Bryan-Michael Cox | The Soul of Sincerity

Grammy-award winning songwriter/producer Bryan-Michael Cox works with a dazzling constellation of artists that includes Monica, Destiny’s Child, Whitney Houston, Fantasia Barrino, Mary J. Blige, Omarion, Ciara, Amerie, Fergie and Toni Braxton. A seven-time SESAC Songwriter of the Year, a 2009 inductee in the Georgia Music Hall of Fame (where he joins legends like Ray Charles, Johnny Mercer and Otis Redding), Cox is the co-writer of massive hits like Usher’s “Burn.” “Confessions, Pt. 2” and “U Got It Bad”; Mary J. Blige’s “Be Without You,” and Mariah Carey’s “Don’t Forget About Us.”

Bryan-Michael CoxCox says inspiration arrives when artists talk about their lives. “It’s one thing to come in with a song, but it’s another thing to write something that the artist can relate to. But if they can relate to the song, then their listeners can relate to them.” He notes that his background as a pianist informs his melodic sensibilities. “That’s why I like so many genres of music: I live and die by the melody.”

In Houston, Texas, Cox attended the High School for the Performing and Visual Arts. Moving to Georgia, he enrolled as a music major at Clark Atlanta University and landed an unpaid music industry internship. Eventually, he met producer Jermaine Dupri, whom he credits for teaching him the difference between production and songwriting.  “JD taught me to let the song breathe. It’s about people singing along.”

Many of Cox’s signature hits have been with female artists. He says that growing up in a household full of women provided a special perspective. “My mom had eight sisters and they all had daughters. I was around them all the time. I heard everybody’s struggles, and trials and tribulations with whatever men they were in love with. I was able to tap into that and to figure things out.”

Cox is currently tracking his debut as an artist. “It’s been in the works for a minute and I’m almost there,” he notes. “Someone asked me a long time ago, ‘Why don’t you make an album?’ I said, ‘Because I don’t have anything to say as an artist.’ All of a sudden, I started writing songs and I have something to say. I’m not signed to a label yet, so I’m taking my time.”
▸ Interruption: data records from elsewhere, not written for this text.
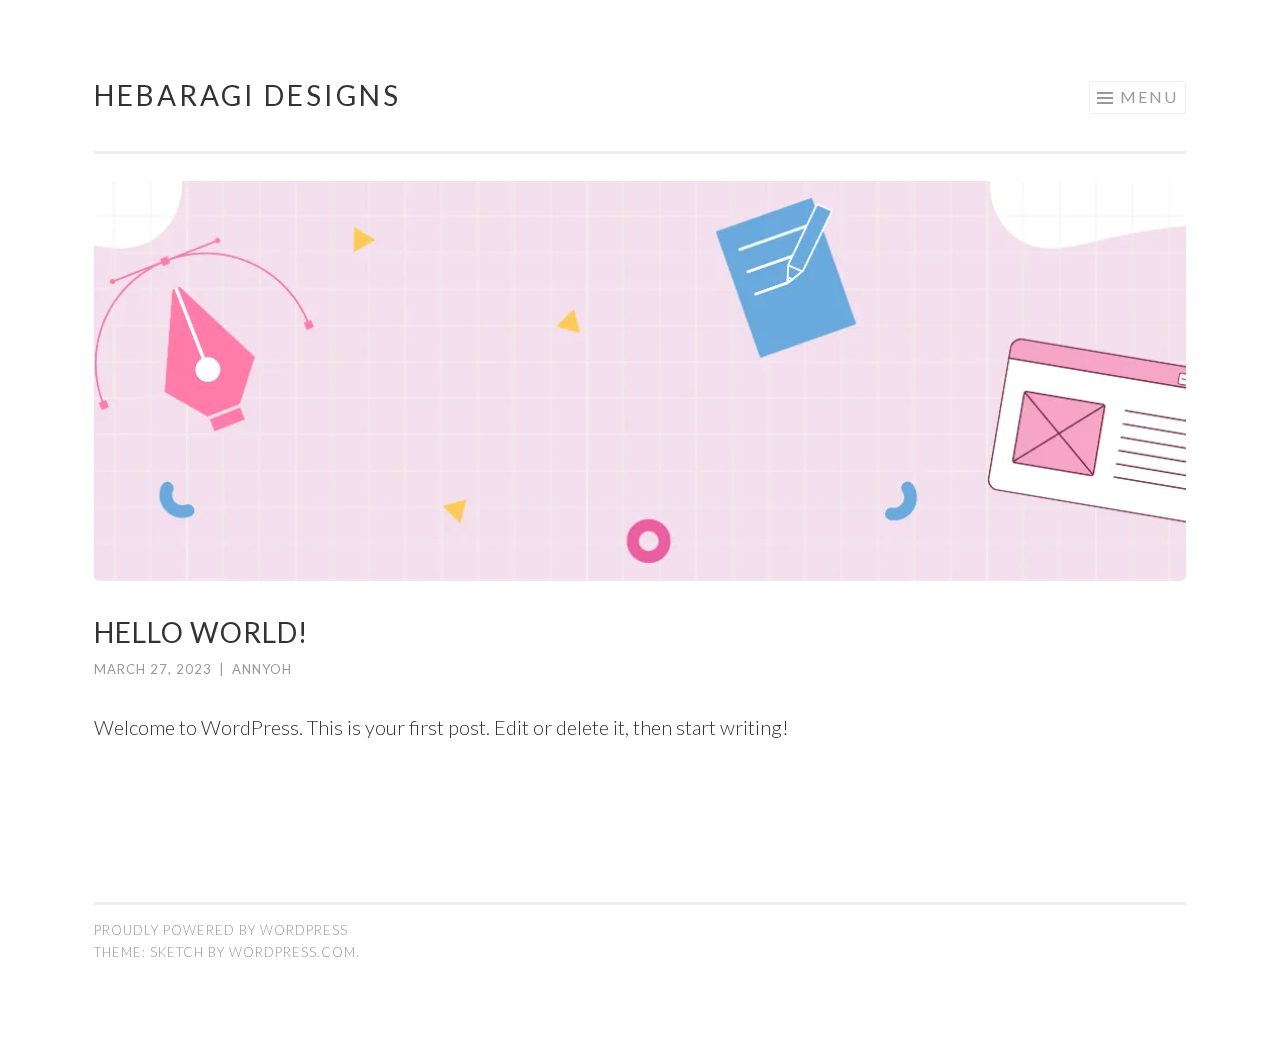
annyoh (262, 669)
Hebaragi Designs (247, 95)
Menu (1149, 96)
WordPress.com (292, 952)
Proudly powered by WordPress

Meanwhile, Cox fans can watch his new online video diary, The Studio Exposed where, on the show’s premiere episode, he reveals that staying in the consciousness of the industry is a prerequisite to his measure of success. “It’s a balance,” he affirms. “I would love to be in the studio all day, but you have to interact, to keep your relationships solid.” Introduced to the organization by his mentor, Greg Curtis, and signed when he was 16 years old, Cox maintains an enduring bond with SESAC. “Coming up as a developing writer, I would have been lost in the sauce at the other organizations,” he says. 

For songwriters, Cox observes that channeling creativity into a commercial craft is a key career component. “Write from your heart, but know that you are in direct competition with other songs. You want to be creative and artistic and be true to that, but you want to make money, too. Don’t sell yourself out. Stay true and put it in a commercial package so people can digest it.”